Cavs showed why they’re not winning the East in a humbling Game 1 loss to Pacers

Victor Oladipo Cavs

Victor Oladipo scored 32 points in the Pacers’ 98-80 beatdown of Cleveland in Game 1. (Getty Images)

Quit acting surprised.

What we saw in Cleveland on Sunday afternoon wasn’t anything we hadn’t seen all season–the rudderless Cavs blown out on their home floor in a game they were supposed to win, cutting to slack-jawed analysts in the postgame show shaking their heads.

Yes, Cleveland has LeBron James.

But no, that doesn’t mean that the Cavs are actually any good.

After Victor Oladipo strolled up and did what he’s been doing all season–killing teams softly with mid-range jumper after mid-range jumper, accumulating 32 points and finally earning some national recognition about the bona-fide star he’s become, one thing was clear.

The Indiana Pacers can win this series. And it won’t be much of an upset if they do.

Indiana beat Cleveland three out of four times in the regular season.
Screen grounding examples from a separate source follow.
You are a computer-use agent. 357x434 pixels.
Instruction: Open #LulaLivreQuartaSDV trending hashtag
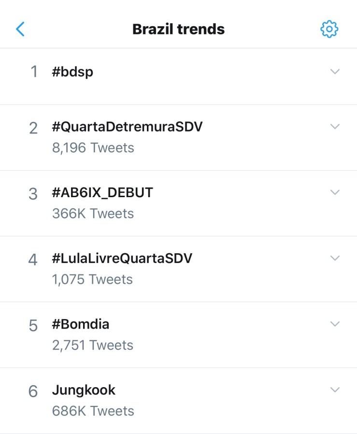tap(122, 259)
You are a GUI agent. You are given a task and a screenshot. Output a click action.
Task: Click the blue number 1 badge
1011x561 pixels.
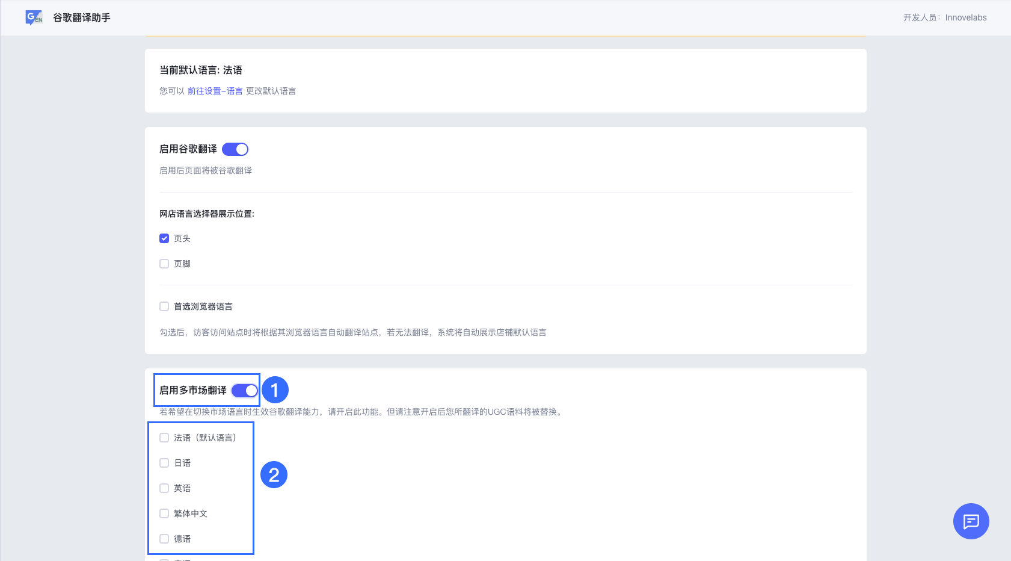275,390
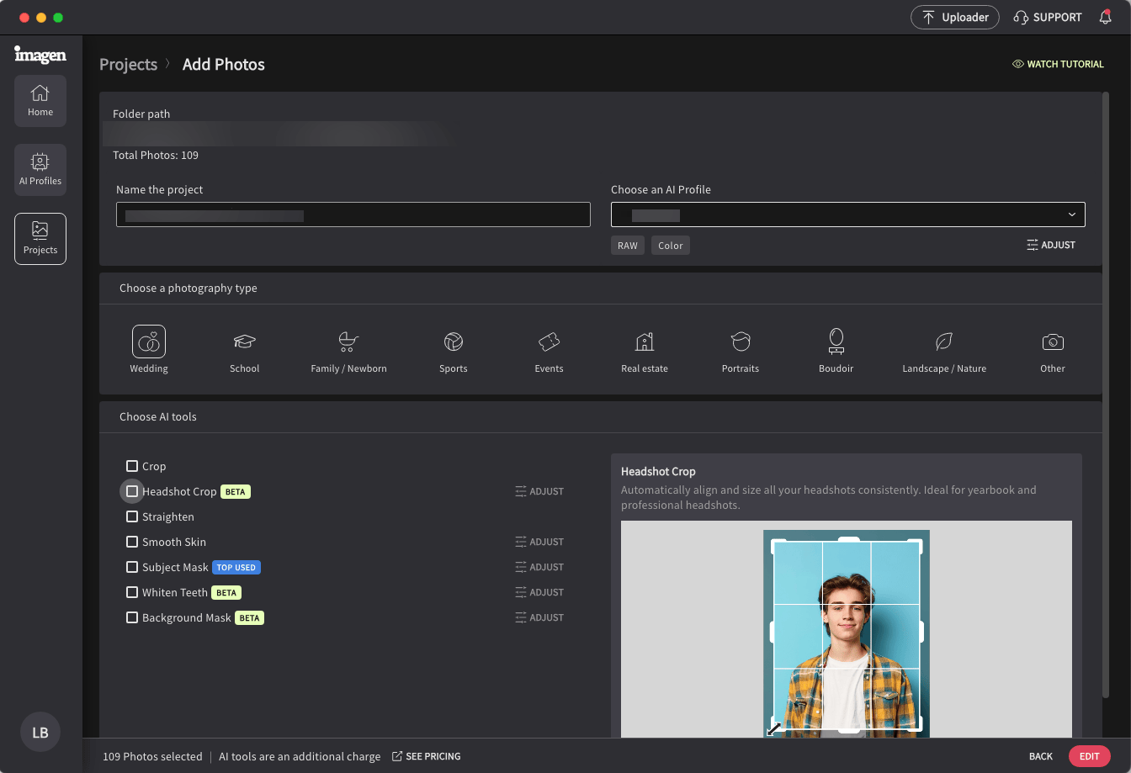1131x773 pixels.
Task: Go to AI Profiles in sidebar
Action: pos(40,170)
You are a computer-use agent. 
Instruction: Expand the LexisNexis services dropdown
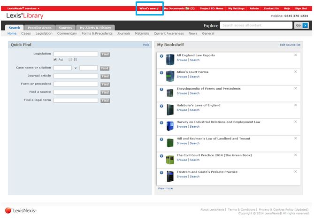(23, 8)
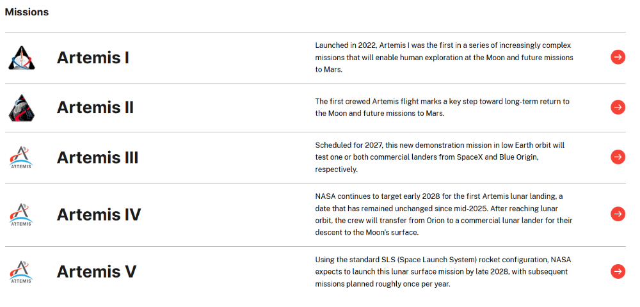Open the Artemis I title link
This screenshot has width=640, height=307.
tap(93, 58)
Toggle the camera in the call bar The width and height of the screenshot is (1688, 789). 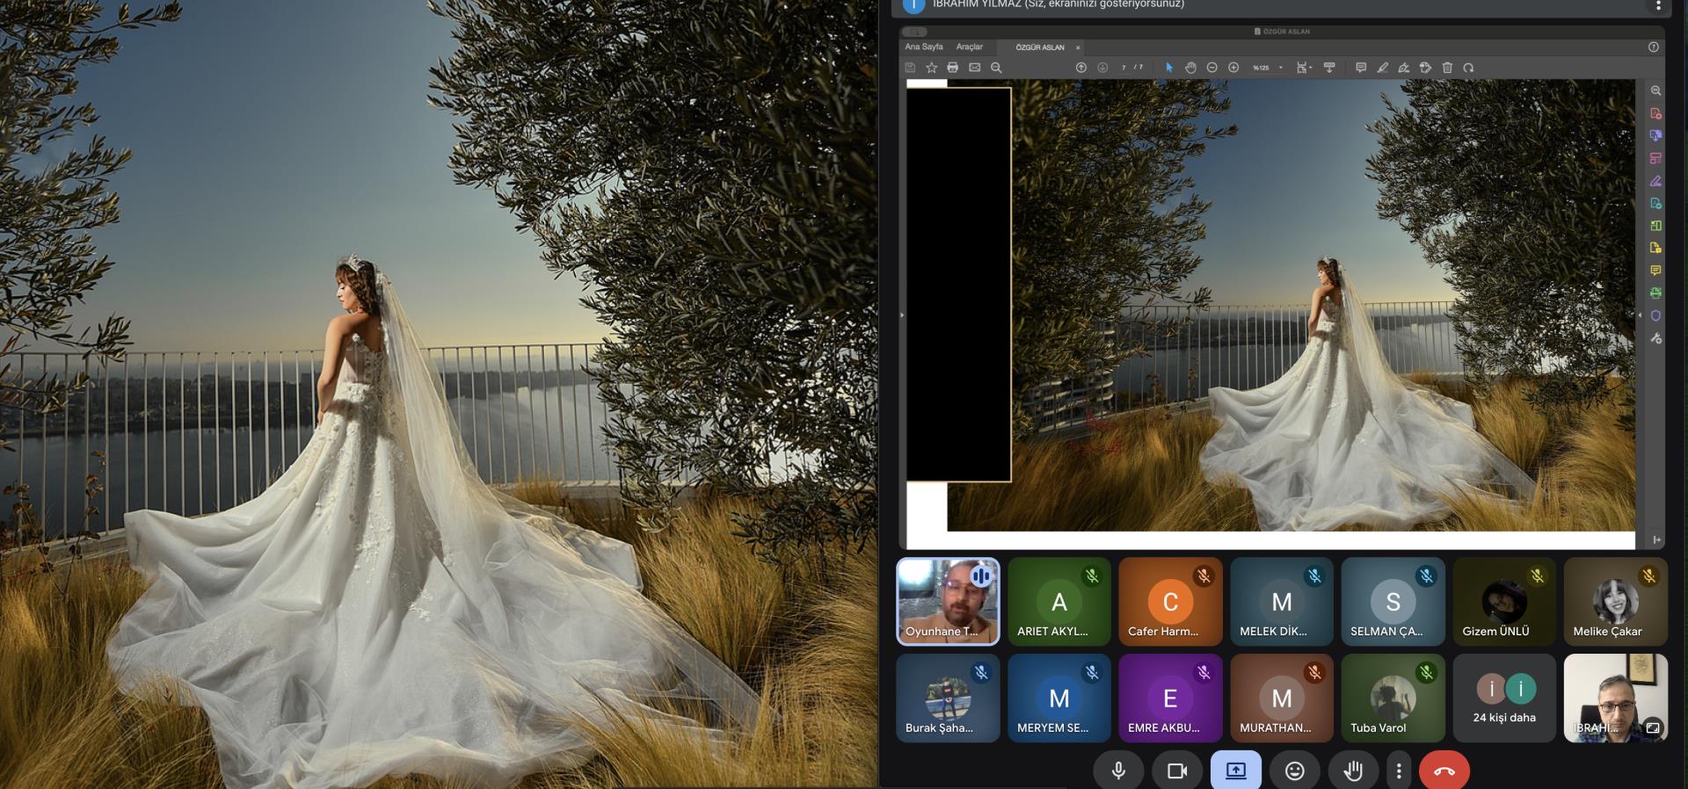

They entered the playoffs winners of seven of their last ten games, including a late-season sweep of Golden State, which included a 92-81 win in Oakland and a 126-106 beatdown at Banker’s Life Fieldhouse.

This isn’t really even about the Pacers, though. Sure, Indiana is young, hungry, athletic, quick, tenacious on ‘D’ and feisty as hell, especially with LeBron’s buddy Lance Stephenson shadowing him again and already annoying the crap out of him.

But this is more about the Cavs, who continue to stagger along listlessly through what has been likely the most challenging season of LeBron’s career.

Cleveland came out flat–again–in the biggest game of the season, falling behind Indiana 25-8 and losing the first quarter 33-14.

They made a mini-run in the third to cut the Pacers’ lead to seven, but that was as close as they got in a thoroughly humbling 98-80 loss.

LeBron James Game 1 Pacers

There really wasn’t anything stunning about the Cavs’ apathetic Game 1 performance. (AP Photo)

This wasn’t a stunner. The Cavs have been playing these types of games all season.

Listen to most people who say they pay attention to the NBA, and you would have heard the same platitudes coming into the playoffs: the Cavs are coming out of the East. When LeBron wants to turn it on, he will. He’s enough to get to the Finals all by himself.

(We’re looking at you, Russillo and Ceruti).

LeBron himself has been fueling that narrative, but if you listened to him closely, you’d hear the doubt in his voice about what this group can really accomplish.

The honest truth is that they’re just not that good.

Before Kyrie Irving’s injury, we would’ve gone double-or-nothing on our student loans that the Celtics were coming out of the East.

Mention that to most fans and they would have said, “But Gordon Hayward…” Those people weren’t paying attention.

The C’s had been Finals-good all season long. They proved it by winning 55 games–even without Kyrie for 22 of them. They proved it when they won 16 straight after starting the year 0-2–which was the longest winning streak of any team this season until Houston ran off 17 in a row in February-March.

They proved it in statement games, like when they beat the Rockets and Warriors at home, and trounced the Cavs in January.

It’s downright criminal that we won’t get to see the C’s with Kyrie in these playoffs, and it blurs the point that we’ve been making all season long.

Everybody just default-gave the Cavs another Eastern Conference title, but this team is a mere shadow of itself without Kyrie Irving. They’re not the same, and it’s not even close.

That’s maybe the most under-reported story of this NBA season.

Go ahead and believe that Cleveland will bounce back, that they’ll actually follow through on all of the talk and find a way to win this series, and another, and another.

We’re not holding our breath.

The East is as wide-open as it’s been in forever, and the Sixers, Raptors, Celtics, maybe even the Pacers–just might have a chance to cash in.